Data for locating visible targets:

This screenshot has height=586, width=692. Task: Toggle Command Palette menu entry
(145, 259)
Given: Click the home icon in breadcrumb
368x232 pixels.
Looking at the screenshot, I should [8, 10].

* To do *
Rewrite the data above as a Markdown table with the columns Row and Line, putting each line under Line with its row number under Row and leaving out blank lines.

* Solved problem *
| Row | Line |
|---|---|
| 1 | This screenshot has height=586, width=692. Task: Toggle Command Palette menu entry |
| 2 | (145, 259) |
| 3 | Given: Click the home icon in breadcrumb |
| 4 | 368x232 pixels. |
| 5 | Looking at the screenshot, I should [8, 10]. |